§ WORK TASK:
When you reach the line containing "Logowanie (38, 1591)" in the entries below, start writing out each line exactly, and stop after the line containing "Affiliate Disclosure (62, 2397)".

§ SUPPLIED ENTRIES:
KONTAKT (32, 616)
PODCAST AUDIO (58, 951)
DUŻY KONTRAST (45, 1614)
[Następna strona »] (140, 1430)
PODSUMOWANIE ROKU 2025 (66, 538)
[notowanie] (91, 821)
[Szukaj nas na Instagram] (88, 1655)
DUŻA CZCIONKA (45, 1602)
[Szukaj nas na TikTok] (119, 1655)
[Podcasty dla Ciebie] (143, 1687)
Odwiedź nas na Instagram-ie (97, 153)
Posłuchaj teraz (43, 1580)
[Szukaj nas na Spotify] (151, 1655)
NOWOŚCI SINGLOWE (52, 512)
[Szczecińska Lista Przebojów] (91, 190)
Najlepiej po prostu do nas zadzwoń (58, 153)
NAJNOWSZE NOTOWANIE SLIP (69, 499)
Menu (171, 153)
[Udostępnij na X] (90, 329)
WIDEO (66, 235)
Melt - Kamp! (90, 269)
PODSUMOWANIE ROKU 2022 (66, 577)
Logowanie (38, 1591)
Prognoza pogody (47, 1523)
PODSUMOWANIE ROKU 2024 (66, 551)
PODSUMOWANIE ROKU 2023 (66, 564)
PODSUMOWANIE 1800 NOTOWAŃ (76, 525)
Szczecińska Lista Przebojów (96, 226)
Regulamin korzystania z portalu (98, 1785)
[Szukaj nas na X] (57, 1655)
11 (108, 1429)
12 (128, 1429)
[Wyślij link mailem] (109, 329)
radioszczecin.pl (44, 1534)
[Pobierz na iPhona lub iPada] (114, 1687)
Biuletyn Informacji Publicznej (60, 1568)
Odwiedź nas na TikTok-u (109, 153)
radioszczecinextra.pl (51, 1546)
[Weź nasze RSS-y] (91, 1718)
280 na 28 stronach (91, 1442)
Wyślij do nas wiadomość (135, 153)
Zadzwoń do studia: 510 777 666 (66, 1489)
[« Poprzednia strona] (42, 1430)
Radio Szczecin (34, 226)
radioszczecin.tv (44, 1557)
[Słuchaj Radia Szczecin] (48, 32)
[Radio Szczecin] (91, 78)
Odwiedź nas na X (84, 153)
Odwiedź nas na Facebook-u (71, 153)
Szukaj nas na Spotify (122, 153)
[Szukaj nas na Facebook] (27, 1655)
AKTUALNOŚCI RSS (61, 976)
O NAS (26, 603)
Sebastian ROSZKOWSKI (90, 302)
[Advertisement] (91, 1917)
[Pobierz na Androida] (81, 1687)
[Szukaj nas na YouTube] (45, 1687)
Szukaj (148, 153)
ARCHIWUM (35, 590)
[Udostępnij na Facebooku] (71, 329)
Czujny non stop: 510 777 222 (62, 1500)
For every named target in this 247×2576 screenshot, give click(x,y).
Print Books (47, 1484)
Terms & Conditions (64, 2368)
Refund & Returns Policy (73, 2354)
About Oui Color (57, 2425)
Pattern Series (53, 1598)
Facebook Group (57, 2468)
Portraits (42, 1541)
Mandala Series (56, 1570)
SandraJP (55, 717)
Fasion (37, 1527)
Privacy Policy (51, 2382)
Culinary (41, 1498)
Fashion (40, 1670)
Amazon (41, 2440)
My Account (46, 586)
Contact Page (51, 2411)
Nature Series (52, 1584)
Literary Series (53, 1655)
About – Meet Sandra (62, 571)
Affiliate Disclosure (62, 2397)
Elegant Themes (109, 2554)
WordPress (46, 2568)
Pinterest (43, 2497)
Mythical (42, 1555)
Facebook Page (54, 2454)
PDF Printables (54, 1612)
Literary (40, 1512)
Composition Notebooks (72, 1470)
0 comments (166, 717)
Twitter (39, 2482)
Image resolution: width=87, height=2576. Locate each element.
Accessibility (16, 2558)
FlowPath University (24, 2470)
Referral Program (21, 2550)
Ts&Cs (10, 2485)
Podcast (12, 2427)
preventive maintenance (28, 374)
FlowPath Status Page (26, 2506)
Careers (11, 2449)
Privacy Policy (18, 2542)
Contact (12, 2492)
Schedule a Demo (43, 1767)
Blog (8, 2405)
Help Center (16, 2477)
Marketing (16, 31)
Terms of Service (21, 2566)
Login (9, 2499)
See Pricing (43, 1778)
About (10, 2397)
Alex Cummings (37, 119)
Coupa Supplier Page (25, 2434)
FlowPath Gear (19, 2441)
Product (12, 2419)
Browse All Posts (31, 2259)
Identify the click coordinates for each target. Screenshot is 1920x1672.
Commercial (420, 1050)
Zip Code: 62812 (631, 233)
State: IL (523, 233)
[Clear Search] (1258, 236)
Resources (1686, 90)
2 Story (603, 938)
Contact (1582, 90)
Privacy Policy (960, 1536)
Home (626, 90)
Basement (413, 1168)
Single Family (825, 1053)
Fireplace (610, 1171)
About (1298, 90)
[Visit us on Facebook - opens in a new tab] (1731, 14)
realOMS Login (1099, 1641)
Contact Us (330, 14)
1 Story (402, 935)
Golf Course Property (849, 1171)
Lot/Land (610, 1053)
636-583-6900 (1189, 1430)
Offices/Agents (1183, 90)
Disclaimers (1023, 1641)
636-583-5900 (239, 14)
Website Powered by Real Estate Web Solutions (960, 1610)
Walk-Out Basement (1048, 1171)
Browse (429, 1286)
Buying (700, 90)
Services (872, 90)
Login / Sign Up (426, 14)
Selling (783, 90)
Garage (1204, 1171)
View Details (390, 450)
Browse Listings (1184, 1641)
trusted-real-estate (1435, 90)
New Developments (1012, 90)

§ OUTPUT:
Logowanie (38, 1591)
Prognoza pogody (47, 1523)
PODSUMOWANIE ROKU 2024 (66, 551)
PODSUMOWANIE ROKU 2023 (66, 564)
PODSUMOWANIE 1800 NOTOWAŃ (76, 525)
Szczecińska Lista Przebojów (96, 226)
Regulamin korzystania z portalu (98, 1785)
[Szukaj nas na X] (57, 1655)
11 (108, 1429)
12 (128, 1429)
[Wyślij link mailem] (109, 329)
radioszczecin.pl (44, 1534)
[Pobierz na iPhona lub iPada] (114, 1687)
Biuletyn Informacji Publicznej (60, 1568)
Odwiedź nas na TikTok-u (109, 153)
radioszczecinextra.pl (51, 1546)
[Weź nasze RSS-y] (91, 1718)
280 na 28 stronach (91, 1442)
Wyślij do nas wiadomość (135, 153)
Zadzwoń do studia: 510 777 666 (66, 1489)
[« Poprzednia strona] (42, 1430)
Radio Szczecin (34, 226)
radioszczecin.tv (44, 1557)
[Słuchaj Radia Szczecin] (48, 32)
[Radio Szczecin] (91, 78)
Odwiedź nas na X (84, 153)
Odwiedź nas na Facebook-u (71, 153)
Szukaj nas na Spotify (122, 153)
[Szukaj nas na Facebook] (27, 1655)
AKTUALNOŚCI RSS (61, 976)
O NAS (26, 603)
Sebastian ROSZKOWSKI (90, 302)
[Advertisement] (91, 1917)
[Pobierz na Androida] (81, 1687)
[Szukaj nas na YouTube] (45, 1687)
Szukaj (148, 153)
ARCHIWUM (35, 590)
[Udostępnij na Facebooku] (71, 329)
Czujny non stop: 510 777 222 (62, 1500)
For every named target in this 247×2576 screenshot, give click(x,y).
Print Books (47, 1484)
Terms & Conditions (64, 2368)
Refund & Returns Policy (73, 2354)
About Oui Color (57, 2425)
Pattern Series (53, 1598)
Facebook Group (57, 2468)
Portraits (42, 1541)
Mandala Series (56, 1570)
SandraJP (55, 717)
Fasion (37, 1527)
Privacy Policy (51, 2382)
Culinary (41, 1498)
Fashion (40, 1670)
Amazon (41, 2440)
My Account (46, 586)
Contact Page (51, 2411)
Nature Series (52, 1584)
Literary Series (53, 1655)
About – Meet Sandra (62, 571)
Affiliate Disclosure (62, 2397)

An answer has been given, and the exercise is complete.